**WHAT IS EXPECTED**
Search term "Share": copy each line of the records that contains it.

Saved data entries
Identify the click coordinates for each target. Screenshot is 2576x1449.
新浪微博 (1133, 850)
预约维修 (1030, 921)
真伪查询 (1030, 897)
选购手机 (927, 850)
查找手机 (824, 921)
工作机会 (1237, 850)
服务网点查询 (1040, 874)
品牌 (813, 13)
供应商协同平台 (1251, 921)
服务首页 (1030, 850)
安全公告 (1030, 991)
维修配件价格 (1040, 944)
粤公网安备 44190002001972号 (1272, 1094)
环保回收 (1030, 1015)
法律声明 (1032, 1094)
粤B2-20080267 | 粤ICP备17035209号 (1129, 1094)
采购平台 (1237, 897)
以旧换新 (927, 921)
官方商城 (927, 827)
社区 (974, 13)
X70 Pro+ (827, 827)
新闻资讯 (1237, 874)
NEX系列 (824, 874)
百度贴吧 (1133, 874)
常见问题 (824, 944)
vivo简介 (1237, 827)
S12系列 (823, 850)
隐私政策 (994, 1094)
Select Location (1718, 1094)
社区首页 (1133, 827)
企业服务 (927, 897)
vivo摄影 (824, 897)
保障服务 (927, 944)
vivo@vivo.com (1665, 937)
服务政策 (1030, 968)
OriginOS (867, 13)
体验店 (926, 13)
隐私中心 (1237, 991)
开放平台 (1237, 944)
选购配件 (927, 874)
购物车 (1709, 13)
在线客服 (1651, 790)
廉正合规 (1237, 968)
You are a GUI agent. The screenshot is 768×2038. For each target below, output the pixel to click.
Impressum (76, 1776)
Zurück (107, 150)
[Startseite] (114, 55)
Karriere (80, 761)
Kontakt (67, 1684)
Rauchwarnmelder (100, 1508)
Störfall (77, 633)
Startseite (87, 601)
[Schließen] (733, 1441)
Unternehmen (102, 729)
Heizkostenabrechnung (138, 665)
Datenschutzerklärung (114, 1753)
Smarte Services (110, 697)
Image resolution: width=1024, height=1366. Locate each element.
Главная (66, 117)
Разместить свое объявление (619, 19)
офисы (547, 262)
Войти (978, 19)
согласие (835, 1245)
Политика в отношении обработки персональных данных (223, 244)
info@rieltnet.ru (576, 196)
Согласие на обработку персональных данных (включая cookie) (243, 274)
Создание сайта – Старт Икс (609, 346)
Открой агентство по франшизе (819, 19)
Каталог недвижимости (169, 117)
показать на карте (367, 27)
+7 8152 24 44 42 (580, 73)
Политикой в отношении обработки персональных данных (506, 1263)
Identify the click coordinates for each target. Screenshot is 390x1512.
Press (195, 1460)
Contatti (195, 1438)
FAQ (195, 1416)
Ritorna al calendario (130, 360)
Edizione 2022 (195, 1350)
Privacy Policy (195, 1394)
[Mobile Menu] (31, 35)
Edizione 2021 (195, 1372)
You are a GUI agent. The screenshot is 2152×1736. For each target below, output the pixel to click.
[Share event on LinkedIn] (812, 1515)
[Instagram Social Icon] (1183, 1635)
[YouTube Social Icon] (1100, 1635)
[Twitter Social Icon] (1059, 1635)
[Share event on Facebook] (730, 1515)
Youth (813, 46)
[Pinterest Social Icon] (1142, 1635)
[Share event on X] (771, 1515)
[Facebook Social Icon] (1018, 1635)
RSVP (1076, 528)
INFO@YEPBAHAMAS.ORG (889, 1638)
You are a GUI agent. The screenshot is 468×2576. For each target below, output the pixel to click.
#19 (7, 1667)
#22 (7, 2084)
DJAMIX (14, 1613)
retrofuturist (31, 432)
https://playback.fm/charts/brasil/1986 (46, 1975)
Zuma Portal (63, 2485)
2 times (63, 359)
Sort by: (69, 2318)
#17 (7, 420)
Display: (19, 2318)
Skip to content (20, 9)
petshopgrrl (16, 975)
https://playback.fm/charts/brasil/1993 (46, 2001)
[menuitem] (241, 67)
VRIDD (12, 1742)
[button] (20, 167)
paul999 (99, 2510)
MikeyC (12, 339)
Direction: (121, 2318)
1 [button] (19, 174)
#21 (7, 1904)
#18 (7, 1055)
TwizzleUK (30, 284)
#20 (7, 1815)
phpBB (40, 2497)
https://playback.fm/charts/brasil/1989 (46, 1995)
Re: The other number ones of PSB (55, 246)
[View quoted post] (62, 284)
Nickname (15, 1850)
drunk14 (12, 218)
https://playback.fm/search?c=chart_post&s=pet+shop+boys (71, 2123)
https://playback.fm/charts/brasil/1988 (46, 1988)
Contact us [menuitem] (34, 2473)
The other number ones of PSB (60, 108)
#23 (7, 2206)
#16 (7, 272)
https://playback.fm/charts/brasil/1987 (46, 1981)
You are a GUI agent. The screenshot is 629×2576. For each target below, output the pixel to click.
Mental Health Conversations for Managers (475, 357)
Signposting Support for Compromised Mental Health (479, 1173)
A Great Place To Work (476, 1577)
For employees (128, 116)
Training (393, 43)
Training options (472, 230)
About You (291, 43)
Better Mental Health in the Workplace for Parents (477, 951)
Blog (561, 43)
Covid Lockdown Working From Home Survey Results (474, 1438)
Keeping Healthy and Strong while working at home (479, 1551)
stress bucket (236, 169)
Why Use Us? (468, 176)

**COMPLETED EXERCISE**
[Share event on LinkedIn] (812, 1515)
[Share event on Facebook] (730, 1515)
[Share event on X] (771, 1515)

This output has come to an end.